This is the first in a number of posts about how selling in B2B start-ups (my parameters are start-up businesses up to $100M) is rapidly changing and why, without a strategy for selling, your sales organization will increasingly not achieve what you want and you will not understand why. I am certain most will think they have a selling strategy. I find more often than not, that strategy is hiring (and firing) sales teams, that is not a selling strategy it is a sales tactic.
The first question to ask is if you are getting the results from your sales team that you want, expect, or need. I suspect the answer is “No”, perhaps even a “Hell No!”. What follows will start you on a journey to improving sales execution and moving you from an internally-focused sales process to a buyer-centric strategy.
According to Gartner research, 80% of B2B buyer interactions will be via digital channels by 2025. However, that doesn’t suddenly start Jan 1st 2025, that change is happening now. Too many start-ups are based on the principle that 100% of buyer interactions are through salespeople. It is easy to like this approach. We hired salespeople to make revenue, if they don’t make revenue, it’s the sales team’s issue. We hold them accountable, and off they go. Feels good for about a minute until you realize you can’t make the number with a freshly ramped team of new hires. Missed goals, blame, and confusion.
The reason this approach is both dated and a material problem, is that by trying to diagnose any sales execution issues, by asking questions like, “Why is Charlie missing their number?”, “What are we going to do about Alex?”, “What the hell is going on with the sales team?”, is not fixing the right problem. This may have been the right way to solve the problem ten years ago (it may not but that’s a different debate), but it isn’t the first place to start today. I already hear cries of, “It’s sales execution, of course it’s the right place to start.”
The issue is selling execution but it may not be sales execution. Sales execution is about the sales team, and selling execution is about the process the customer goes through when buying from you. If 80% of interactions are digital, the most likely place to look for the issue is in the digital flow of information from your company to the customer. It is the 80/20 rule where the 80% is literally in the title.
Salespeople selling in today’s landscape are increasingly focused on helping the customer contextualize the multiple channels through which the buyer is interacting; therefore when you are not getting the results you expect, try looking in some of the following places:-
- Are you seeing an unexpected drop-off (a choke point) at a specific interaction point in the pipeline – perhaps you are not delivering the buyer the information they need at that point in the interaction
- Do you know what information the buyer wants? Are you certain?
- Do you have the information the buyer needs at that point in the interaction, or are you relying on the sales team to create this content?
- How, and when, is the information to be delivered? Is it being delivered as per the plan?
- Have you trained salespeople on the ideal buyer interactions and the context behind the content delivered to the buyer via all channels you are communicating with the customers?

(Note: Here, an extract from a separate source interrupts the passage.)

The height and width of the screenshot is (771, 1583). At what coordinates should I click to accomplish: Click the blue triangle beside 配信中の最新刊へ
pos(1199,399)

This is not an excuse that salespeople should not be accountable for revenue, however, we must recognize the days of the salesperson as the channel to the market, whose job it was to build relationships and drive sales forward as a one-man band has gone the way of the fax machine. Buyer’s behavior has evolved, starting with the move of product content online twenty years ago, and this change in buying behavior accelerated with the pandemic. When we diagnose sales execution issues, we have to start with the buyer interactions, and how the customer buys. As that has changed, we have to adapt from simplistic sales execution, “Let’s fire Nic,” to look at our end-to-end selling execution and how the buyer is consuming and understanding information.

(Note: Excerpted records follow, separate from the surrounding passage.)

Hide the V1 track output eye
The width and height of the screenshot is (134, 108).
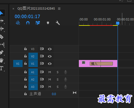[50, 64]
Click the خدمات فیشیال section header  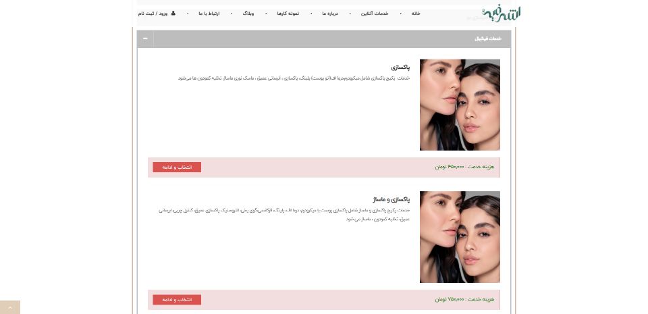324,39
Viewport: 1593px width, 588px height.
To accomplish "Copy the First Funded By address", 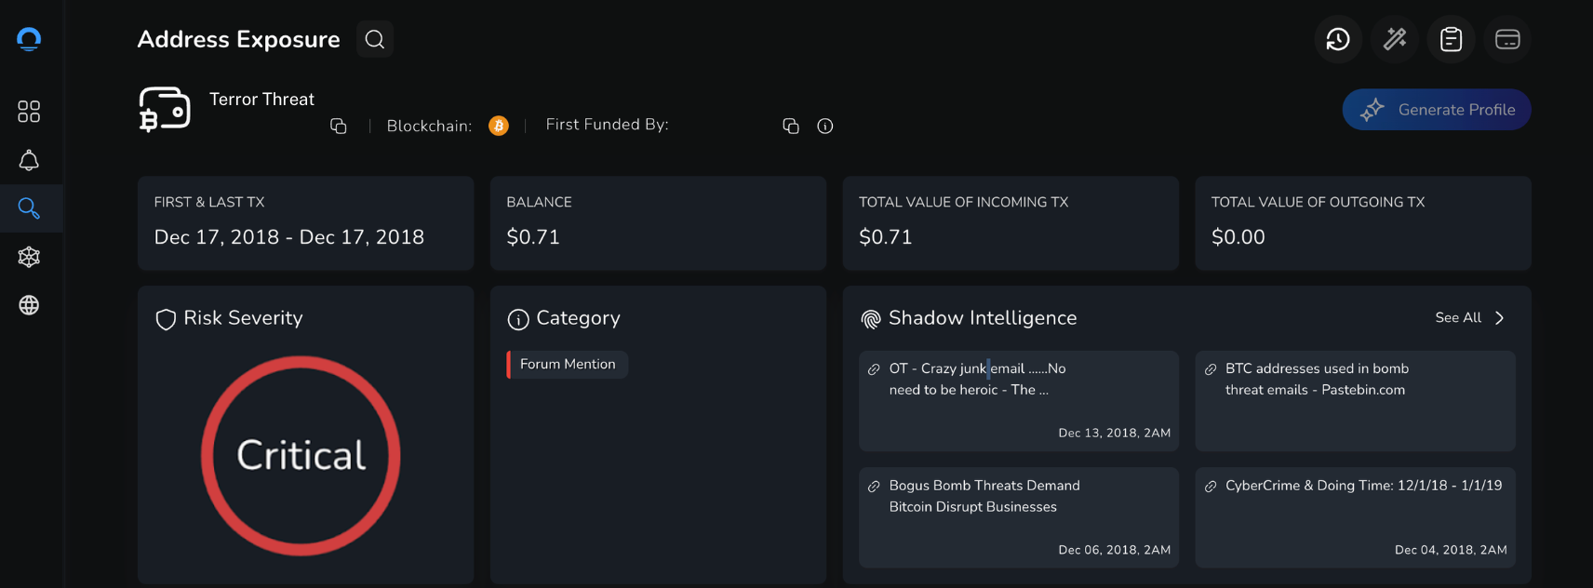I will pyautogui.click(x=791, y=127).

Salespeople have work to do, evolving from product salespeople to context sherpas, making certain the customer is consuming the information that convinces them to choose our product and helping them make sense of the information overload they find themselves buried beneath in this digital-first environment. Where we must hold the sales team accountable is for understanding what information we should share with the buyer, helping the customer understand this information, understanding what the competition and analysts in the space are saying and why, and helping the customer sort through this firehose of information to make an informed decision. It is the salesperson as a sherpa rather than the salesperson as a mountaineer ready to plant the flag.

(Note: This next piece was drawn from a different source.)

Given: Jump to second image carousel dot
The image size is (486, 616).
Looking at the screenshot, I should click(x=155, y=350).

This move by buyers to digital interactions should be a benefit. It is scalable, it means salespeople deliver materially more revenue per head, the outcome can be optimized through data analysis, and most importantly it means we are selling the way our customers want to buy (more on this in a subsequent post). When we are focusing on sales execution and not the selling motion, we are going to replace salespeople and not fix the underlying problem because we have not evolved with the customer. Understanding the customer, understanding how and why they buy, then selling to them the way they want to buy, is the key to the future of selling.